In the pilot test, they spent $75K to develop the application for the IPad. They have to get the IPad to the disabled voter, who then apparently is able to use the touch screen to perform the act of voting. Then they use a mobile printer (which they also apparently bring to the voter) to print the ballot and then mail it in like a regular ballot.

Am I alone in wondering just what it is about this whole routine that makes voting more accessible to disabled people?

What kind of disabilities make it difficult for a person to fill out and send a vote-by-mail ballot, but able to use a touch screen, remove paper from a printer, put it in an envelope and pop it in the mail? Am I missing something?

So what is the system here, assuming that they declare this pilot test a success and then take it statewide like they say they will? Every disabled person has home delivery of an IPad and the special printer? Will they have to figure the software and the printer out by themselves, or will a helpful election official visit the home to assist?

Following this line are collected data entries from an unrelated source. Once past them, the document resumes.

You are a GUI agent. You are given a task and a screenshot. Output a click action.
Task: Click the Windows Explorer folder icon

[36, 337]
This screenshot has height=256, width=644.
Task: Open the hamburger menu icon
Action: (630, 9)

How does that make sense? If we are going to send officials into homes to assist in IPad voting, wouldn't it just be simpler to have these folks just fill in the bubbles on the vote-by-mail ballot for them at their instruction?

One of the few really good things about vote-by-mail is that it DOES make it easier for disabled people to vote. All they really need is a trusted non-disabled person to assist them with whatever it is their disability prevents them from doing.

It is completely unclear how using an IPad makes it easier to vote for people whose disabilities run the gamut from blindness, paraplegia, quadraplegia, or illness.

Maybe someone can enlighten me, but from my perspective this looks like just another wasteful attempt for a politician to make headlines, assisted by a totally credulous press.